§ THE PROBLEM:
All entries must be extracted exactly, with nothing added or dropped.

Saved data entries:

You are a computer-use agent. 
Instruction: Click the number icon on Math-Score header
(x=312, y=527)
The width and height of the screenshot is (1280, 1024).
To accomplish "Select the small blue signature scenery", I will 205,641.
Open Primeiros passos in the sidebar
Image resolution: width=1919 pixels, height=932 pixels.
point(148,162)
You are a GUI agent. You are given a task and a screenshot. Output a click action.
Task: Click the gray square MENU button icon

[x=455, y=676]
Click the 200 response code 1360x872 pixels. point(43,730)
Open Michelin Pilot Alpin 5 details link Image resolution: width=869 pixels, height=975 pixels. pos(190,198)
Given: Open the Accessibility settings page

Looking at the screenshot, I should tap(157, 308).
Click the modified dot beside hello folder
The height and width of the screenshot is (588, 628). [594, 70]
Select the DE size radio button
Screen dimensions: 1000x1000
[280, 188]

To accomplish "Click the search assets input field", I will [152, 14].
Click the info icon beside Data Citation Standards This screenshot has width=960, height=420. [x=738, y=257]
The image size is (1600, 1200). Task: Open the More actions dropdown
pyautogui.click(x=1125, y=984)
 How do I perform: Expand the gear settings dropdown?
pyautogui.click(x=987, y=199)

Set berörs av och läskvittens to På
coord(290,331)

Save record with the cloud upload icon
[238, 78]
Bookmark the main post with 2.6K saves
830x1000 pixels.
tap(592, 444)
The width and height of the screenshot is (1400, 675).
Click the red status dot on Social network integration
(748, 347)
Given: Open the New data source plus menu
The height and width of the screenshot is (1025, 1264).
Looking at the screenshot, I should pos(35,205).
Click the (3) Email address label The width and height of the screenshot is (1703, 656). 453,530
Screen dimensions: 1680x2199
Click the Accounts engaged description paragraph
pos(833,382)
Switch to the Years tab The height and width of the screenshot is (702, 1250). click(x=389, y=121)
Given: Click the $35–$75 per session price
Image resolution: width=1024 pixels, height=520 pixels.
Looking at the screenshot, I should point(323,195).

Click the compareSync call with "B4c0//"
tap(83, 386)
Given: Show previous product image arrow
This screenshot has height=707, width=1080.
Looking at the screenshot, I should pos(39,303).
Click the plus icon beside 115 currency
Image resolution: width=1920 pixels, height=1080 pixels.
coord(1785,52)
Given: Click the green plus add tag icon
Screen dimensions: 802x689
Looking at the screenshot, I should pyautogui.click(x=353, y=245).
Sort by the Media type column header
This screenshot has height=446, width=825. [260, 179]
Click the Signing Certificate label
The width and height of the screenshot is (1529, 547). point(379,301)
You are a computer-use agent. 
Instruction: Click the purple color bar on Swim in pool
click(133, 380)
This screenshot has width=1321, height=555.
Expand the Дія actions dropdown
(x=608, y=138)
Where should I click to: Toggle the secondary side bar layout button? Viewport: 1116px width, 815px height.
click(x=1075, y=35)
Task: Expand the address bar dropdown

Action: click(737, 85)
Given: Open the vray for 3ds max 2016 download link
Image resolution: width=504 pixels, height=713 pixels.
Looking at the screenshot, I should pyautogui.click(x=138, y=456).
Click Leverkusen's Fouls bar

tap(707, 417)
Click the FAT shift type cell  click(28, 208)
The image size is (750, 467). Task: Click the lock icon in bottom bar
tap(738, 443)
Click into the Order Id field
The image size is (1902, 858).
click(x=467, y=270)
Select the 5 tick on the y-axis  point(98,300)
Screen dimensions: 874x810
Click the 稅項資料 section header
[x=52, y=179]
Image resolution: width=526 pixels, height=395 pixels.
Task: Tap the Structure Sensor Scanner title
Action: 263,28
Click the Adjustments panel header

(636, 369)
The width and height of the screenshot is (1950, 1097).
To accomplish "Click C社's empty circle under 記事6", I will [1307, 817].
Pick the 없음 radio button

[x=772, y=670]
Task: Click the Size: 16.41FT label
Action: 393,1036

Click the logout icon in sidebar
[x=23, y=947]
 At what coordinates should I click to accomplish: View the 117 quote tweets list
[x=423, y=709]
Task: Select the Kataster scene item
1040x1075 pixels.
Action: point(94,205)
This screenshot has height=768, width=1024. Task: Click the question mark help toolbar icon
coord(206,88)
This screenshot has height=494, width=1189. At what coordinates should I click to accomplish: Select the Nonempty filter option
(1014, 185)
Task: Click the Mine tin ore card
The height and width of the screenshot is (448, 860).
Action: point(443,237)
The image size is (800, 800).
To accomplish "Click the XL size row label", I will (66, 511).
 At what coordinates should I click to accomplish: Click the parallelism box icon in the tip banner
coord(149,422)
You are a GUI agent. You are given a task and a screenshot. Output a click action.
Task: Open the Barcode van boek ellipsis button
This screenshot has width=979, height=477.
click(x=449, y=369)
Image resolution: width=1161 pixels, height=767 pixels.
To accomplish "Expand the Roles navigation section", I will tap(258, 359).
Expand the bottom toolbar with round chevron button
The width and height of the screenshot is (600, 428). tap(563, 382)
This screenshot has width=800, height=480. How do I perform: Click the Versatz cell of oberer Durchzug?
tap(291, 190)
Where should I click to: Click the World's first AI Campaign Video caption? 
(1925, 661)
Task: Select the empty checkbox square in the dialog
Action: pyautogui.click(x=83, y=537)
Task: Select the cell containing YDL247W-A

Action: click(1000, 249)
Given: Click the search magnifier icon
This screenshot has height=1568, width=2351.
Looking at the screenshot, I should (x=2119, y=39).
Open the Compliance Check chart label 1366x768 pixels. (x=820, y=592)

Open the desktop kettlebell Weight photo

§ SOLUTION TO THIS TASK:
You are a computer-use agent. 
Instruction: Click the number icon on Math-Score header
(x=312, y=527)
The width and height of the screenshot is (1280, 1024).
To accomplish "Select the small blue signature scenery", I will 205,641.
Open Primeiros passos in the sidebar
Image resolution: width=1919 pixels, height=932 pixels.
point(148,162)
You are a GUI agent. You are given a task and a screenshot. Output a click action.
Task: Click the gray square MENU button icon

[x=455, y=676]
Click the 200 response code 1360x872 pixels. point(43,730)
Open Michelin Pilot Alpin 5 details link Image resolution: width=869 pixels, height=975 pixels. pos(190,198)
Given: Open the Accessibility settings page

Looking at the screenshot, I should tap(157, 308).
Click the modified dot beside hello folder
The height and width of the screenshot is (588, 628). [594, 70]
Select the DE size radio button
Screen dimensions: 1000x1000
[280, 188]

To accomplish "Click the search assets input field", I will [152, 14].
Click the info icon beside Data Citation Standards This screenshot has width=960, height=420. [x=738, y=257]
The image size is (1600, 1200). Task: Open the More actions dropdown
pyautogui.click(x=1125, y=984)
 How do I perform: Expand the gear settings dropdown?
pyautogui.click(x=987, y=199)

Set berörs av och läskvittens to På
coord(290,331)

Save record with the cloud upload icon
[238, 78]
Bookmark the main post with 2.6K saves
830x1000 pixels.
tap(592, 444)
The width and height of the screenshot is (1400, 675).
Click the red status dot on Social network integration
(748, 347)
Given: Open the New data source plus menu
The height and width of the screenshot is (1025, 1264).
Looking at the screenshot, I should pos(35,205).
Click the (3) Email address label The width and height of the screenshot is (1703, 656). 453,530
Screen dimensions: 1680x2199
Click the Accounts engaged description paragraph
pos(833,382)
Switch to the Years tab The height and width of the screenshot is (702, 1250). click(x=389, y=121)
Given: Click the $35–$75 per session price
Image resolution: width=1024 pixels, height=520 pixels.
Looking at the screenshot, I should point(323,195).

Click the compareSync call with "B4c0//"
tap(83, 386)
Given: Show previous product image arrow
This screenshot has height=707, width=1080.
Looking at the screenshot, I should pos(39,303).
Click the plus icon beside 115 currency
Image resolution: width=1920 pixels, height=1080 pixels.
coord(1785,52)
Given: Click the green plus add tag icon
Screen dimensions: 802x689
Looking at the screenshot, I should pyautogui.click(x=353, y=245).
Sort by the Media type column header
This screenshot has height=446, width=825. [260, 179]
Click the Signing Certificate label
The width and height of the screenshot is (1529, 547). point(379,301)
You are a computer-use agent. 
Instruction: Click the purple color bar on Swim in pool
click(133, 380)
This screenshot has width=1321, height=555.
Expand the Дія actions dropdown
(x=608, y=138)
Where should I click to: Toggle the secondary side bar layout button? Viewport: 1116px width, 815px height.
click(x=1075, y=35)
Task: Expand the address bar dropdown

Action: click(737, 85)
Given: Open the vray for 3ds max 2016 download link
Image resolution: width=504 pixels, height=713 pixels.
Looking at the screenshot, I should pyautogui.click(x=138, y=456).
Click Leverkusen's Fouls bar

tap(707, 417)
Click the FAT shift type cell  click(28, 208)
The image size is (750, 467). Task: Click the lock icon in bottom bar
tap(738, 443)
Click into the Order Id field
The image size is (1902, 858).
click(x=467, y=270)
Select the 5 tick on the y-axis  point(98,300)
Screen dimensions: 874x810
Click the 稅項資料 section header
[x=52, y=179]
Image resolution: width=526 pixels, height=395 pixels.
Task: Tap the Structure Sensor Scanner title
Action: 263,28
Click the Adjustments panel header

(636, 369)
The width and height of the screenshot is (1950, 1097).
To accomplish "Click C社's empty circle under 記事6", I will [1307, 817].
Pick the 없음 radio button

[x=772, y=670]
Task: Click the Size: 16.41FT label
Action: 393,1036

Click the logout icon in sidebar
[x=23, y=947]
 At what coordinates should I click to accomplish: View the 117 quote tweets list
[x=423, y=709]
Task: Select the Kataster scene item
1040x1075 pixels.
Action: point(94,205)
This screenshot has height=768, width=1024. Task: Click the question mark help toolbar icon
coord(206,88)
This screenshot has height=494, width=1189. At what coordinates should I click to accomplish: Select the Nonempty filter option
(1014, 185)
Task: Click the Mine tin ore card
The height and width of the screenshot is (448, 860).
Action: point(443,237)
The image size is (800, 800).
To accomplish "Click the XL size row label", I will (66, 511).
 At what coordinates should I click to accomplish: Click the parallelism box icon in the tip banner
coord(149,422)
You are a GUI agent. You are given a task and a screenshot. Output a click action.
Task: Open the Barcode van boek ellipsis button
This screenshot has width=979, height=477.
click(x=449, y=369)
Image resolution: width=1161 pixels, height=767 pixels.
To accomplish "Expand the Roles navigation section", I will tap(258, 359).
Expand the bottom toolbar with round chevron button
The width and height of the screenshot is (600, 428). tap(563, 382)
This screenshot has width=800, height=480. How do I perform: Click the Versatz cell of oberer Durchzug?
tap(291, 190)
Where should I click to: Click the World's first AI Campaign Video caption? 
(1925, 661)
Task: Select the empty checkbox square in the dialog
Action: pyautogui.click(x=83, y=537)
Task: Select the cell containing YDL247W-A

Action: click(1000, 249)
Given: Click the search magnifier icon
This screenshot has height=1568, width=2351.
Looking at the screenshot, I should (x=2119, y=39).
Open the Compliance Check chart label 1366x768 pixels. (x=820, y=592)

Open the desktop kettlebell Weight photo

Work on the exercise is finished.